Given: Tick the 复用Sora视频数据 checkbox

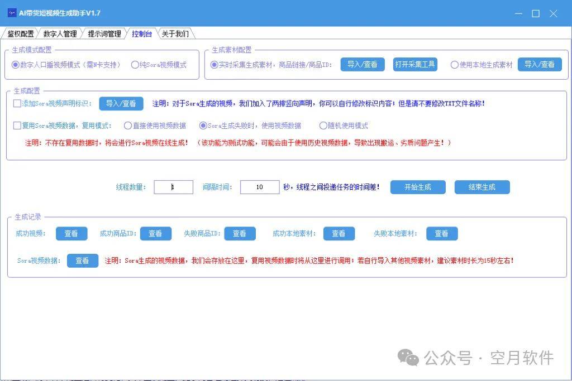Looking at the screenshot, I should pyautogui.click(x=17, y=126).
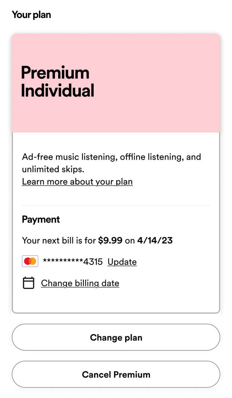232x398 pixels.
Task: Click the 4/14/23 next billing date
Action: click(155, 240)
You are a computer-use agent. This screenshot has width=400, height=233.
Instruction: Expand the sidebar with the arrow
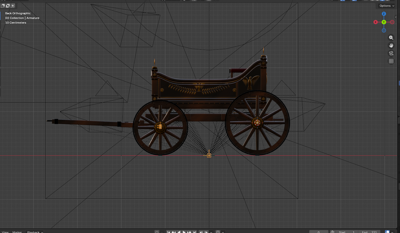[x=396, y=17]
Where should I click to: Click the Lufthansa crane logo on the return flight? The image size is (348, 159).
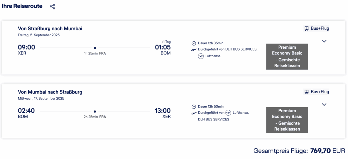(228, 113)
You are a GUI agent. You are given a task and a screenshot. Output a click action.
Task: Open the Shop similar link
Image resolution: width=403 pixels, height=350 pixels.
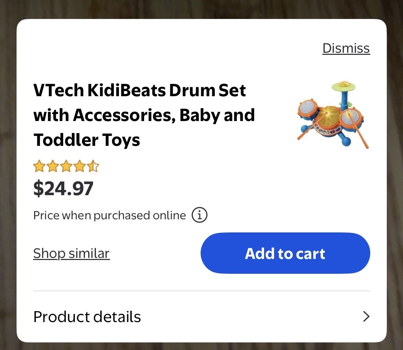pyautogui.click(x=71, y=253)
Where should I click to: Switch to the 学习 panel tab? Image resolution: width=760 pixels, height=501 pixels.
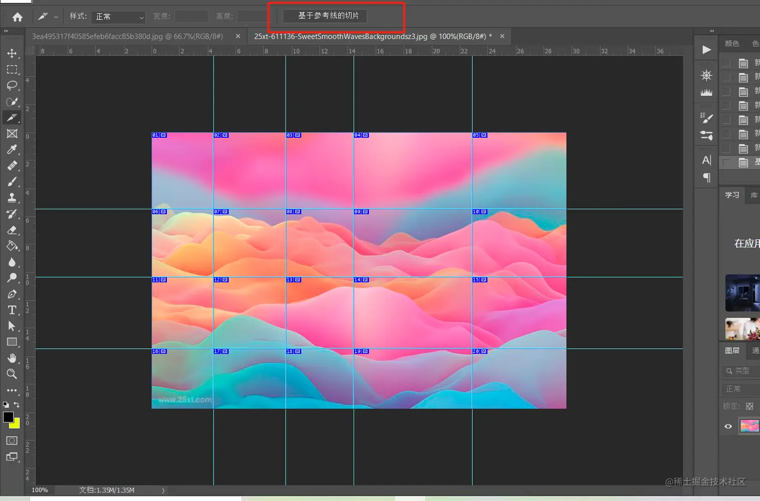(732, 195)

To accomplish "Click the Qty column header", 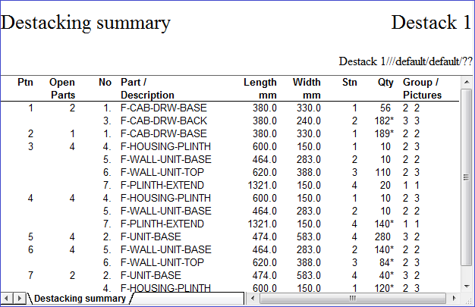I will pos(385,82).
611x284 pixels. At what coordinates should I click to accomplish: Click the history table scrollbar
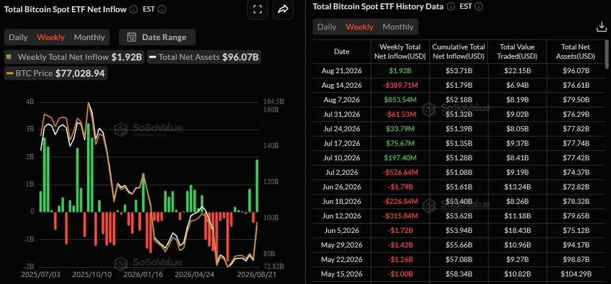[x=606, y=52]
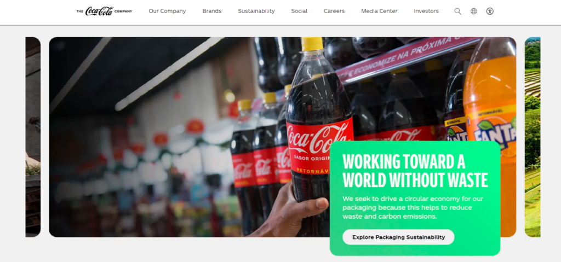
Task: Click The Coca-Cola Company logo
Action: (104, 11)
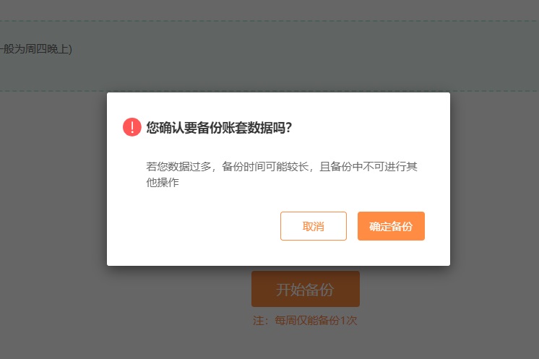Image resolution: width=539 pixels, height=359 pixels.
Task: Select the note 注：每周仅能备份1次
Action: tap(305, 321)
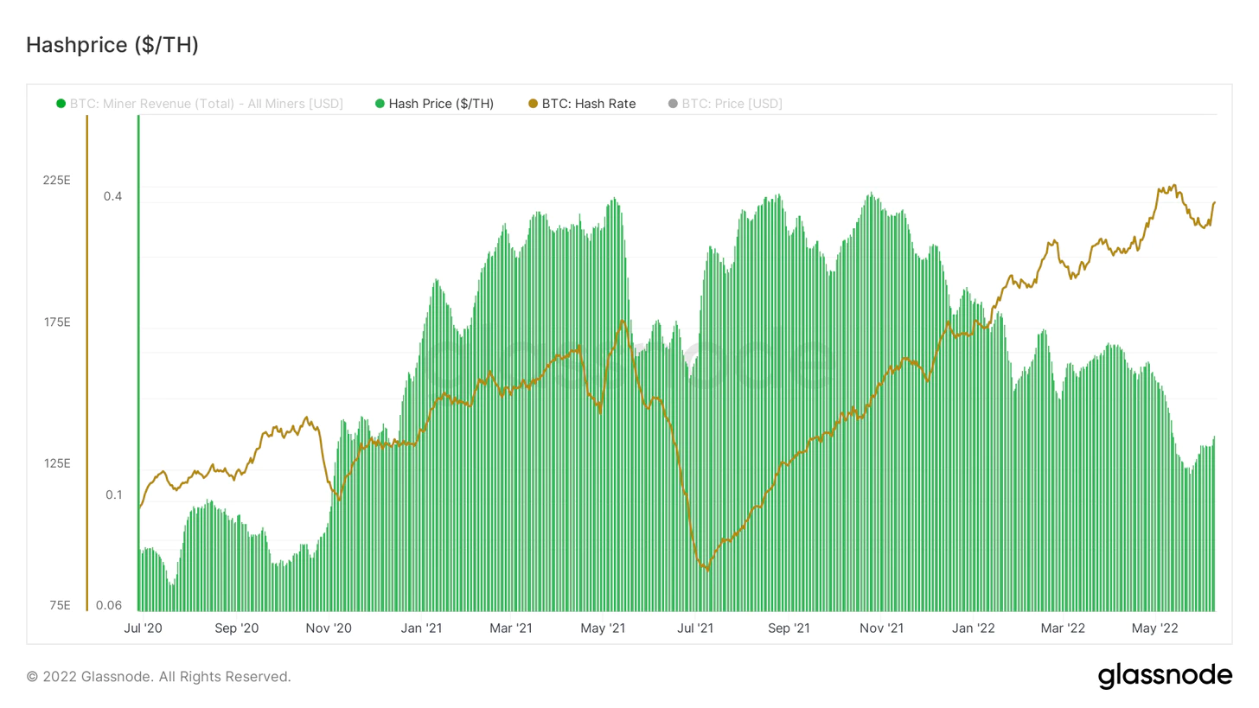Toggle the BTC: Hash Rate legend text
This screenshot has height=708, width=1259.
(589, 104)
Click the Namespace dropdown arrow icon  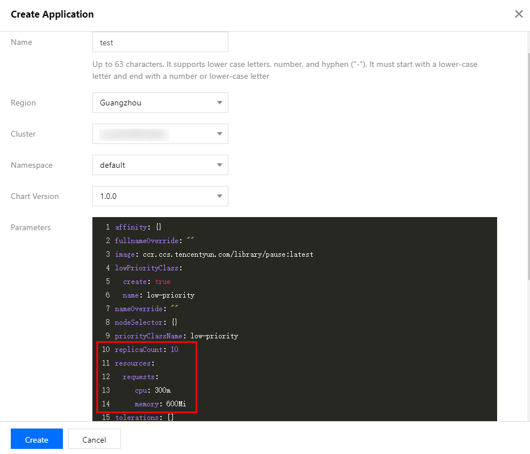pyautogui.click(x=219, y=165)

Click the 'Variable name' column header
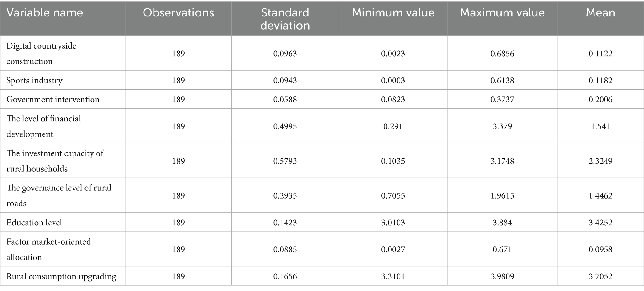point(45,13)
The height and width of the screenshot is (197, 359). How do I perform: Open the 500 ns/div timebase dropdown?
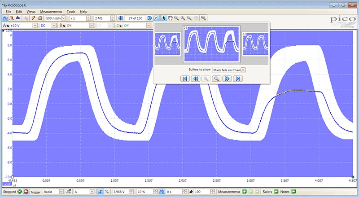[x=64, y=18]
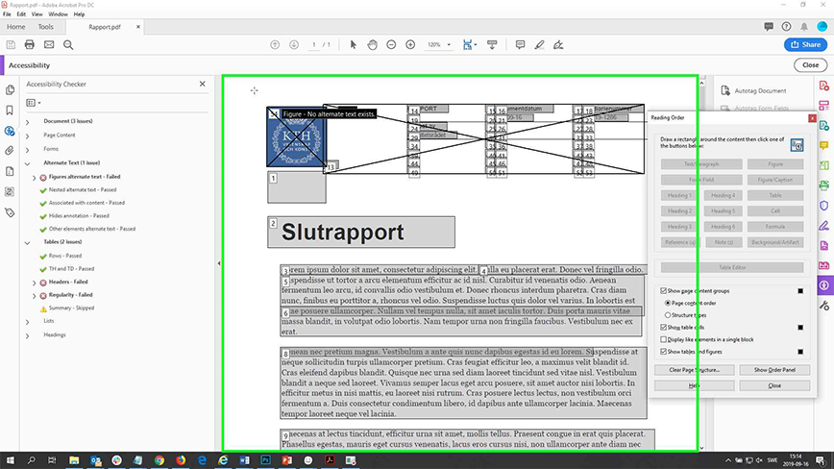Expand the Document (3 issues) node
The height and width of the screenshot is (469, 834).
tap(27, 122)
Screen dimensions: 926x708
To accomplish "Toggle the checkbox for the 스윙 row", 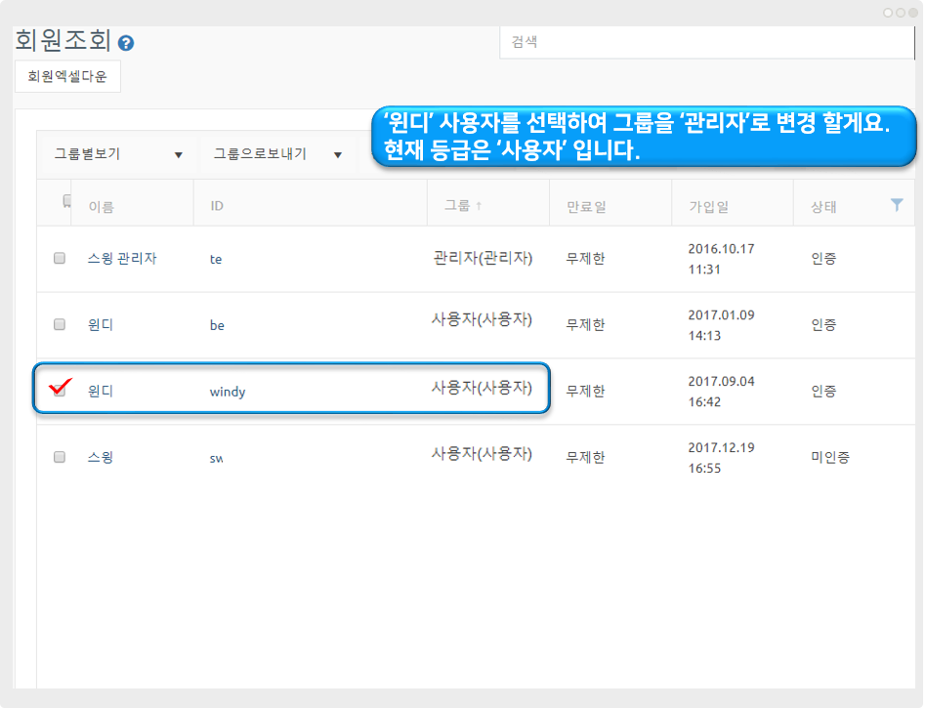I will click(x=60, y=456).
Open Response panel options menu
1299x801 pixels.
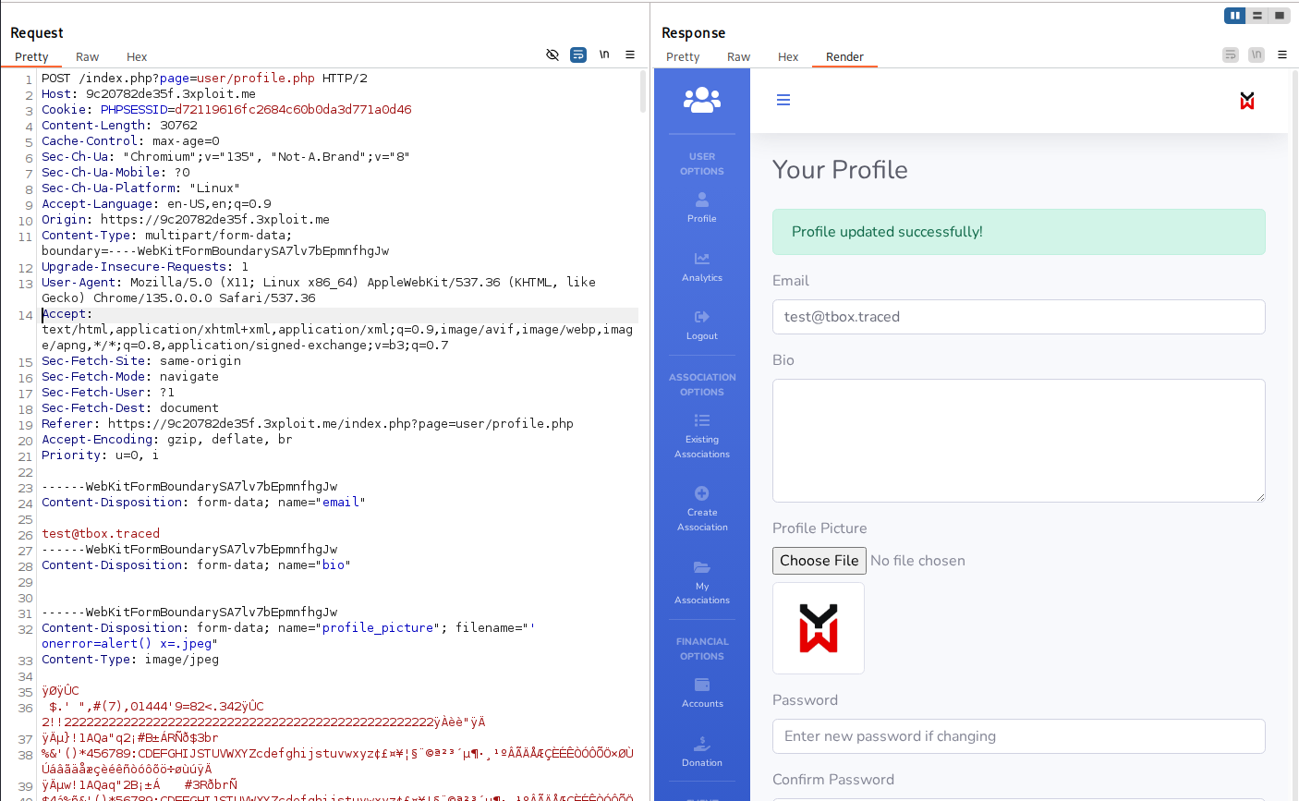[1282, 55]
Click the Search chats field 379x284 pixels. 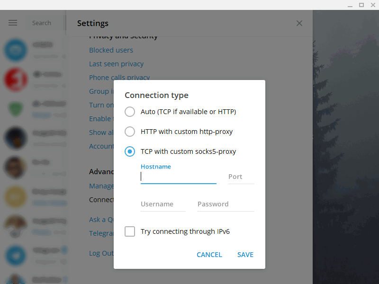pyautogui.click(x=45, y=23)

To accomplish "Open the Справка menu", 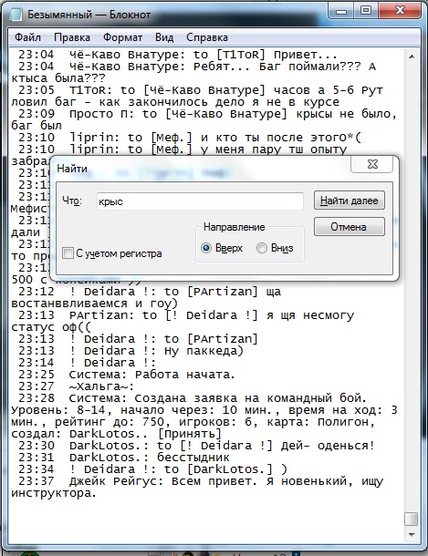I will pyautogui.click(x=207, y=37).
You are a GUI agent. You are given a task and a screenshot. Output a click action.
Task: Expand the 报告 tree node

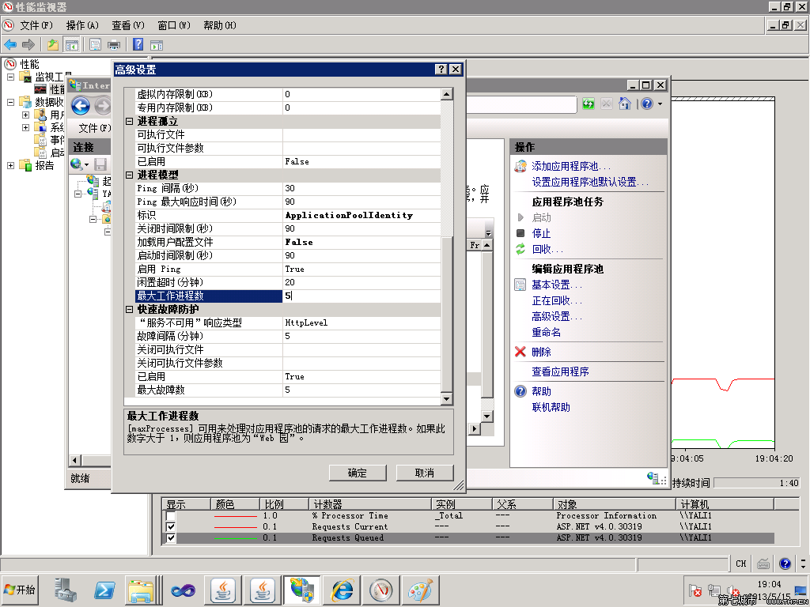pyautogui.click(x=11, y=166)
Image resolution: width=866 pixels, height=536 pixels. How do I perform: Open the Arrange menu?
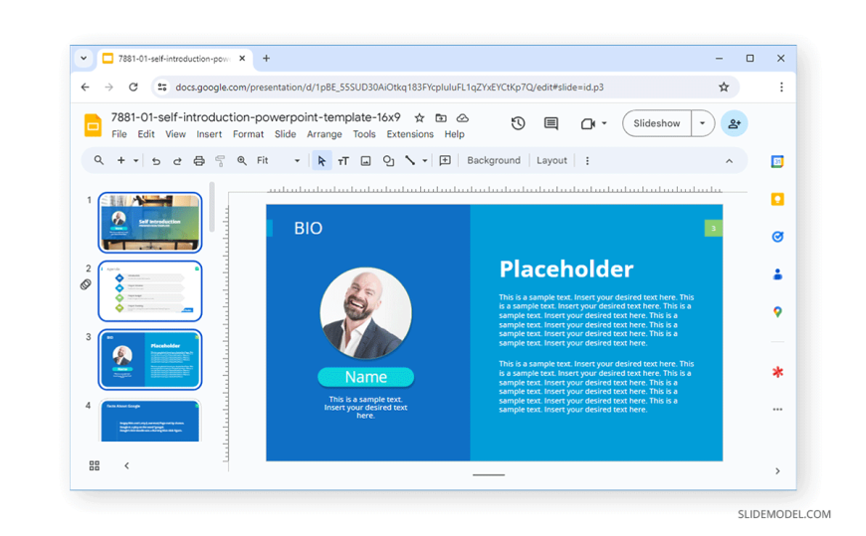(x=324, y=134)
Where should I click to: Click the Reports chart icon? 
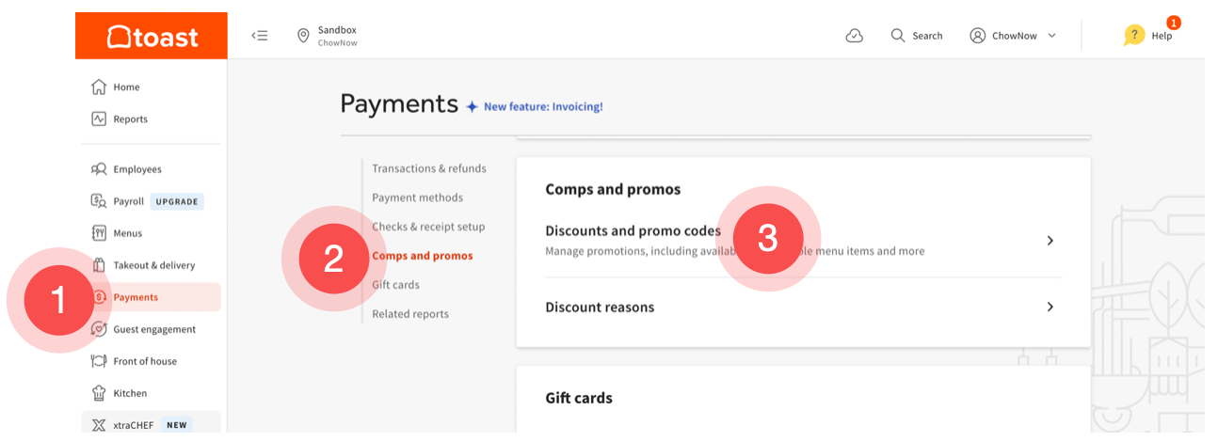tap(99, 118)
-.-.-
> Task to carry out: Restate word for word the lines from the one containing "Where should I click to: Click the Reports" through the end of the material above, both included, and nothing besides; drop the pictures.

> Output of the exercise:
Where should I click to: Click the Reports chart icon? 
tap(99, 118)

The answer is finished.